Enterprise Carpet all its cracked up to be? (Score:4, Insightful)
I too support hundreds of machines, and I find my worst experience is making sure i've got a decent, up to date for bleeding edge kernel handy and a discover database to match it. Nevermind X.
Having a nice automatic installer (autoinstall, heavily hacked, ask for source if you care) and good remote mass administration tools are the two things that make my life easier.
Be weary of supporting these companies, I just don't think they have many peoples best interests in mind if you have a clue handy. Ximian is supporting propretiary file formats (doc!) now, redhat is selling 2 year development cycles (wasn't that a debian complaint a ways back?), and many of them are only selling their 64-bit installers for nearly $1k a pop.

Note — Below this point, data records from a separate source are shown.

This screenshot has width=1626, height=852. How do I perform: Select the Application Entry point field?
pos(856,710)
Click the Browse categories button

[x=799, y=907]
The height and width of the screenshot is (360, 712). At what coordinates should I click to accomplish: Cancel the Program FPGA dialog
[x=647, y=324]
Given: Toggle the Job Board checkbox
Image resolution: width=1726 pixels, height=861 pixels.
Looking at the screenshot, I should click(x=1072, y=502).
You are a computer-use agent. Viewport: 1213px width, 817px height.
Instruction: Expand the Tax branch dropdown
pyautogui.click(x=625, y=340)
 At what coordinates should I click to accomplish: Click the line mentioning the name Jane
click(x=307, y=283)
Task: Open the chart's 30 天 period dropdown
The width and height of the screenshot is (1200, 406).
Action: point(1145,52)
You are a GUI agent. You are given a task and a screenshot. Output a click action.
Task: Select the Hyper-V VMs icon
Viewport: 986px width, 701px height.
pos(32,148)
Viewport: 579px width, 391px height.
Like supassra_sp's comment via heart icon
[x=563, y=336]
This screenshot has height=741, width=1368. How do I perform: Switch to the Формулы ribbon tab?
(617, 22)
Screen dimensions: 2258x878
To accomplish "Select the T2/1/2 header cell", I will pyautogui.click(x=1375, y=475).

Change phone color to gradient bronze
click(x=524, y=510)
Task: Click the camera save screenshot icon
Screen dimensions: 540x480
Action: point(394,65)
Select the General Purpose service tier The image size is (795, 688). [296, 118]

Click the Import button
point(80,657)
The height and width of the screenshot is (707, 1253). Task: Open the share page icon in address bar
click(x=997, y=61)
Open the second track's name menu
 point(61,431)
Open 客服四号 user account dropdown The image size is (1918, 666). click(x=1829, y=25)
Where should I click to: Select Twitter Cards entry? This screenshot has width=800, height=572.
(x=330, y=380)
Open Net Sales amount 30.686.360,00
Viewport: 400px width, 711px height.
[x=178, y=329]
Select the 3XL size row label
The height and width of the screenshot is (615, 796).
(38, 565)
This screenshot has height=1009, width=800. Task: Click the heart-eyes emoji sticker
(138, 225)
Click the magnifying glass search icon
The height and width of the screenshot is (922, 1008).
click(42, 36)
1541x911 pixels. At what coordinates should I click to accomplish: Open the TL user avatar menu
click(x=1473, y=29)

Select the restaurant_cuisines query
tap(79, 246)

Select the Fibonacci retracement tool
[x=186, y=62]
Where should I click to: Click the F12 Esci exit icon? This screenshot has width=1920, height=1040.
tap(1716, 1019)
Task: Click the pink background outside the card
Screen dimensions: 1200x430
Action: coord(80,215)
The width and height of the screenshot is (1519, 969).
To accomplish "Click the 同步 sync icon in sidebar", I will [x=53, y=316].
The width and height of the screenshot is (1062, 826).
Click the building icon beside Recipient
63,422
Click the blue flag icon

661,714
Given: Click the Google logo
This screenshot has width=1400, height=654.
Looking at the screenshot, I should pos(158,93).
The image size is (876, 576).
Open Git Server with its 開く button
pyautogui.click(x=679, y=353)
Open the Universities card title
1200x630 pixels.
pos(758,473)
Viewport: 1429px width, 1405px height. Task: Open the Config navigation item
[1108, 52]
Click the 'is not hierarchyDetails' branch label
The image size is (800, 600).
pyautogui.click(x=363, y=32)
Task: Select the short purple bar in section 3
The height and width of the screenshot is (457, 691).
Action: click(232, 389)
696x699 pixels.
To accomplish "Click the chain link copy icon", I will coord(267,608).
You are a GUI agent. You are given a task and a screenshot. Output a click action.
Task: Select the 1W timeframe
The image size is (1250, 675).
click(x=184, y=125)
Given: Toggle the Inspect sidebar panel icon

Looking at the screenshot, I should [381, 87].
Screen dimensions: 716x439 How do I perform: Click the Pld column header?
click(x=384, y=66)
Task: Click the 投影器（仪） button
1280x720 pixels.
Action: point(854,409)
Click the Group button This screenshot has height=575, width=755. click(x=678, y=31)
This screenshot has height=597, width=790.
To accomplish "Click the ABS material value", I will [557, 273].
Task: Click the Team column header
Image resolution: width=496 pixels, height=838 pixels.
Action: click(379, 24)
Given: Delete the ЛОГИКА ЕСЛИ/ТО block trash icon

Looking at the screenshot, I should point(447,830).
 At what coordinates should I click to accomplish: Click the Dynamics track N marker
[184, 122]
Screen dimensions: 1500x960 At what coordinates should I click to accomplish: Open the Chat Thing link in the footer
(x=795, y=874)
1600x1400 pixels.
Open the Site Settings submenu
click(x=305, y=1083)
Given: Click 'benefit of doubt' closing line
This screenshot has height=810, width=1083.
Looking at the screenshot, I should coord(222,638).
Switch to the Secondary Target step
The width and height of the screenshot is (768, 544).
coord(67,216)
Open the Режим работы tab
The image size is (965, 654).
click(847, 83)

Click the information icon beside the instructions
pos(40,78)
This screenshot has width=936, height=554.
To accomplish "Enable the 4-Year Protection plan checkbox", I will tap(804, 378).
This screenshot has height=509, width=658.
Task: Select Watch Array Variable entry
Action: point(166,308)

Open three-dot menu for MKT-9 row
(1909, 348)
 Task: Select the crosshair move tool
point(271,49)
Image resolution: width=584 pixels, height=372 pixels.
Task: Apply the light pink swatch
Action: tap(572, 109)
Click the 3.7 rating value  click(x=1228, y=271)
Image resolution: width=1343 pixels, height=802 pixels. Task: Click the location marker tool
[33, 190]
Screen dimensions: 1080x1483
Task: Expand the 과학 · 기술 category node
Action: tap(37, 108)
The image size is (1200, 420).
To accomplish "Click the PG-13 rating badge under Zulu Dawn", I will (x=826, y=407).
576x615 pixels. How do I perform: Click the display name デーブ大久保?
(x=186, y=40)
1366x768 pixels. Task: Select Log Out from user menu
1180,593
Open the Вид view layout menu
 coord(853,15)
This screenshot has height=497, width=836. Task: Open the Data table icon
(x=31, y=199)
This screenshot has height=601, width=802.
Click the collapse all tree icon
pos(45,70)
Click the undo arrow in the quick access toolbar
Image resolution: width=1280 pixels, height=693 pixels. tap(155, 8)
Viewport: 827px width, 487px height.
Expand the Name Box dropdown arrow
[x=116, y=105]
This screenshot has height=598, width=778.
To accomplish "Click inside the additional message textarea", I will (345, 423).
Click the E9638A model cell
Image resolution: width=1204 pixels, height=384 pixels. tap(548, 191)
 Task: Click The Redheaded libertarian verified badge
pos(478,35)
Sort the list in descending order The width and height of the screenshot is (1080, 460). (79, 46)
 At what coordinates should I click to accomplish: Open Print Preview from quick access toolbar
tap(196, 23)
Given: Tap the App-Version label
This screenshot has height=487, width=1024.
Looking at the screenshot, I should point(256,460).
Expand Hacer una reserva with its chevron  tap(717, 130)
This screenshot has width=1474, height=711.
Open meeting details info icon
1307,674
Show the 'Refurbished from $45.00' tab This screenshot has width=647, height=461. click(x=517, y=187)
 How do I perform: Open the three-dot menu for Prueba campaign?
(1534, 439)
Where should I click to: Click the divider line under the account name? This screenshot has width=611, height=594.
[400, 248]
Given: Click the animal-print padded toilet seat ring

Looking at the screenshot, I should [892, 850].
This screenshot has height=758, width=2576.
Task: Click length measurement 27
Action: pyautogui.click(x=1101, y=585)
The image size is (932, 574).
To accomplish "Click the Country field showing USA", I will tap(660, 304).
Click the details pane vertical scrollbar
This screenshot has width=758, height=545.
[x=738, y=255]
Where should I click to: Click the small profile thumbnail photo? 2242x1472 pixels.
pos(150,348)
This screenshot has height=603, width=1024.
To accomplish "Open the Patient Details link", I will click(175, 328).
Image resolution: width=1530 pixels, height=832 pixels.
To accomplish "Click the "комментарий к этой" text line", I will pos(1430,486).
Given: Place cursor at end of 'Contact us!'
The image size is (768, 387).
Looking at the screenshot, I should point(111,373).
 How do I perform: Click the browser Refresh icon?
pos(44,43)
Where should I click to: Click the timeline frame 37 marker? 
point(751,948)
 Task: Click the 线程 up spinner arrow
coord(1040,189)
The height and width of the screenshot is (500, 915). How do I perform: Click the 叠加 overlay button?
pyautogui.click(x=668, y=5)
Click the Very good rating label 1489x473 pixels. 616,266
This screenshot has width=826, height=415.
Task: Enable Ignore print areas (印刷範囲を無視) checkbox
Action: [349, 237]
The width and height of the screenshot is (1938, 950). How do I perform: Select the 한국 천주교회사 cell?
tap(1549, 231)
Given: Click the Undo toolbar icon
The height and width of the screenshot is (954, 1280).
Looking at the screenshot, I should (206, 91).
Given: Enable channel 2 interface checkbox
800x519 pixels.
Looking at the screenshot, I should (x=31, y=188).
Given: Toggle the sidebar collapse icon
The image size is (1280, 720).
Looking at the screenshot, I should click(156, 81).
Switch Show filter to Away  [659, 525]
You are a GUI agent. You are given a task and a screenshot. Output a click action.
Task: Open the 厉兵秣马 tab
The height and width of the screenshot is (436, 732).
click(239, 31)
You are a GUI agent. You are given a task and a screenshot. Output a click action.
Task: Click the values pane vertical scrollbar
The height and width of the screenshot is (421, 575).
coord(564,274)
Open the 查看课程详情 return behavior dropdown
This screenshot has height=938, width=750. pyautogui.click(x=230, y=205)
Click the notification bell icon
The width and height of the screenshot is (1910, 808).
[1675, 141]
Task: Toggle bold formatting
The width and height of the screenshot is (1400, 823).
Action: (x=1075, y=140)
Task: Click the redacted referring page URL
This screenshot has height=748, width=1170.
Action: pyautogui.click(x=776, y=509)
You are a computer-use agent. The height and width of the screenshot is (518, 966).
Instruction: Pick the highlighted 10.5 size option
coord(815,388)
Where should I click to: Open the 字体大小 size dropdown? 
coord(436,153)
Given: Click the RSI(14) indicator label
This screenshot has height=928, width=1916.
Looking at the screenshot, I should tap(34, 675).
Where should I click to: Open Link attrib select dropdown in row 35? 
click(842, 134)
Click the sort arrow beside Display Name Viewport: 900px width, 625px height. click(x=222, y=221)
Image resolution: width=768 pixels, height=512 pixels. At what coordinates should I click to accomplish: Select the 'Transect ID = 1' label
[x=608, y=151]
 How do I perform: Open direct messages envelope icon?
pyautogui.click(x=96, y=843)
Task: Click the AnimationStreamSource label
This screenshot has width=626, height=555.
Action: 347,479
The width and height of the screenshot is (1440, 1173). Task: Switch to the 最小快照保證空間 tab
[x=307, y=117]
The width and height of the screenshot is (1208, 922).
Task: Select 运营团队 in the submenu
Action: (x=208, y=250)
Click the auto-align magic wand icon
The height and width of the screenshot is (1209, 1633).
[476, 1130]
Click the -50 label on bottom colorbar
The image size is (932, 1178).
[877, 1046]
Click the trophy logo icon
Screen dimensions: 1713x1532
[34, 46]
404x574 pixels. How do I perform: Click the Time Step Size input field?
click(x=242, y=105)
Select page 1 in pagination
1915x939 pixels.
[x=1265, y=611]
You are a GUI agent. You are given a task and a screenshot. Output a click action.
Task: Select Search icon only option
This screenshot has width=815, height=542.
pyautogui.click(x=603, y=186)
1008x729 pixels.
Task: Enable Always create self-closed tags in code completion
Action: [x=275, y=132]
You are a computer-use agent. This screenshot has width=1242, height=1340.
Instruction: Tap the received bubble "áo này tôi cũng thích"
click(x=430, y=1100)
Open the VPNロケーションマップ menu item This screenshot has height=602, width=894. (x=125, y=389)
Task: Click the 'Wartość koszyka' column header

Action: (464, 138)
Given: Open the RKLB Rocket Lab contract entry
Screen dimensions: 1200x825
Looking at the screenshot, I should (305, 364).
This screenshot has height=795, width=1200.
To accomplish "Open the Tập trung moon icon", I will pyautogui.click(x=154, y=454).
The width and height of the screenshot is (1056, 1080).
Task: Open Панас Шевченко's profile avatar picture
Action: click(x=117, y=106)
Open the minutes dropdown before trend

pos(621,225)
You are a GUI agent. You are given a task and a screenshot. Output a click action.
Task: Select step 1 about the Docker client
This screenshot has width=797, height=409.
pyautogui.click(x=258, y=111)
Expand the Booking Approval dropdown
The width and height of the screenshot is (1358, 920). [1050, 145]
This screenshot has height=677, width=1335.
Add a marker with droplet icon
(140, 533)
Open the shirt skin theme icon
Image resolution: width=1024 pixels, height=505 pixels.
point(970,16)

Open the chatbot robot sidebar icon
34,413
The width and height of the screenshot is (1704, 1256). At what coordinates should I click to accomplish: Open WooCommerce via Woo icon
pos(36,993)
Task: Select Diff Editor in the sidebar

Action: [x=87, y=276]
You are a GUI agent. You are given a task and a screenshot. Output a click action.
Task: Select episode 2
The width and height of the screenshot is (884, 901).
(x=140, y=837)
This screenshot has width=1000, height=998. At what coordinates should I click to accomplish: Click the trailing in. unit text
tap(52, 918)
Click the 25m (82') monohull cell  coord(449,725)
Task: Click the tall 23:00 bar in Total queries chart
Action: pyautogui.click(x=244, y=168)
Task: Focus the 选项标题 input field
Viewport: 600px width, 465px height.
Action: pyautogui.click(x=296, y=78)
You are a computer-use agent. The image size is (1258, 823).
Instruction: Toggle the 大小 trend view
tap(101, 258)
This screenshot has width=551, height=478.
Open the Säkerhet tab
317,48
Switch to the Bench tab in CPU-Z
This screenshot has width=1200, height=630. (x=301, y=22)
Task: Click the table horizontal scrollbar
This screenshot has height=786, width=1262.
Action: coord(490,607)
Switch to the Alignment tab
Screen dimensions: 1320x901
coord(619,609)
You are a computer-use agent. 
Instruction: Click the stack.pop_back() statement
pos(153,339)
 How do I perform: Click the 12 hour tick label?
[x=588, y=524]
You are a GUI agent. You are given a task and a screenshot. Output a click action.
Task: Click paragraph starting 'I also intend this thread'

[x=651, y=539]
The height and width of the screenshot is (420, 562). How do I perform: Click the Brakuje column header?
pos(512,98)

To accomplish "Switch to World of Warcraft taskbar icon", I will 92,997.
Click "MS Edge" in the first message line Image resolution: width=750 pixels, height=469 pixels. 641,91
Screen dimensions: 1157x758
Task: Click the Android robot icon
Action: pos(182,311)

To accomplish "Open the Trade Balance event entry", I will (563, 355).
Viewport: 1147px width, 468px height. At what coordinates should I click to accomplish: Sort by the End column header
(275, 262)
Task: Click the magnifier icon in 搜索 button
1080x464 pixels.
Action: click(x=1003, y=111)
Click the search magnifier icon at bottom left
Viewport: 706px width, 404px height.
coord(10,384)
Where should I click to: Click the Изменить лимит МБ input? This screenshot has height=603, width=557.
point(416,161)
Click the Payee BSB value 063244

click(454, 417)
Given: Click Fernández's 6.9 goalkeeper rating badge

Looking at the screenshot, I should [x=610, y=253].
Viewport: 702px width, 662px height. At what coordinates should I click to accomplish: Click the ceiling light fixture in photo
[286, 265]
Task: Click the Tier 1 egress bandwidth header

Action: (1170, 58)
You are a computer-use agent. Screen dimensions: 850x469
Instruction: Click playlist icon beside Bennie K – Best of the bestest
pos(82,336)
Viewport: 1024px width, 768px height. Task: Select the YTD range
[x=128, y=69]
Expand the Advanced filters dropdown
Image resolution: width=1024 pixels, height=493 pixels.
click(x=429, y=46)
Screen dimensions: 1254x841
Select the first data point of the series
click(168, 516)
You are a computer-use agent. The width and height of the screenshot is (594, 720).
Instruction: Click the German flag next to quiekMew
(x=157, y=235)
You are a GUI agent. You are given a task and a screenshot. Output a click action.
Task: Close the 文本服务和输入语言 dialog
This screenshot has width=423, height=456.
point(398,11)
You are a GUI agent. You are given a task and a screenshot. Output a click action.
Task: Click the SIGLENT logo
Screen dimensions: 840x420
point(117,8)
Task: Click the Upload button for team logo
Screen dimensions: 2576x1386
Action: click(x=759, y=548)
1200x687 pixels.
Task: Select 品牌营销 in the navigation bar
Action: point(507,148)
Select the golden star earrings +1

Re:I'm salivating (Score:2, Insightful)
Re:Most scary Ximian OOo change (Score:2, Insightful)
(IIRC OpenOffice only has the "Save as Microsoft Word/Whatever 97/2000/XP" option).
But yes, I'm fully aware of the fact that opening older formats in newer works better than in the other direction, however; my point is that MS is forced to take into account that users that upgrade still need to be able to share files with those using older versions and thus they cannot completely break compatibility. And MS also realizes that they need to ensure that people use their formats as the obvious, default choice (and thus not ask too much "which formats can you read/write"), so albeit OpenOffice.org (etc.) have the disadvantage of being forced to reverse-engineer the formats MS isn't able to change them absolutely freely either, which was the concern the parent poster had.
Re:OSX (Score:3, Insightful)
So whilst it sounds like you've managed to get a sweet setup for little cost, it doesn't really have much bearing on what Nat was saying or where Ximian is trying to go.
And as an aside: Ximian quite neatly solve those software update issues you complain about, with their Red Carpet package manager.
Re:OSX (Score:4, Insightful)
Sure, trade RPM dependency hell (which is really bullshit if you use a modern distribution) for the apple monopoly / shareware hell. Right. With macs and osx, you are forced to either shell out $30 to $100 to do _ANYTHING_ remotely useful, like encoding video, burning DVDs, or backing up your files, or pirate the abovementioned software. Sure, you can use free software, but then you have to mess with porting it and compiling it for PPC and OSX -- a major pain in the ass. That's pretty much the reason why I dumped Windows -- it's not stability or security. I'd say that XP is about as stable as OSX. Both are less stable than my Linux box.
Also, the simple solution to your Linux problems would be to either use packages compiled for your distribution (which is rather simple with URPMI) or to download and compile the source or source RPMs. I don't think you've used linux "for years". More like a week. Anyone who used Linux even for a month would know that packages built for Suse won't work well on Mandrake, which is probably what you were trying to do.
Besides, I would much rather use windows than go for vendor lock-in with apple. I thought people had enough of that with proprietary unix boxes. I have a severe problem with having to buy all my hardware and most of the software from one overpriced company that also actively prosecutes anyone selling compatible hardware. I don't know what planet Apple is living on, but a 1GHz machine with a small hard drive, outdated video card and hardly any RAM should not cost $1500 in this day and age.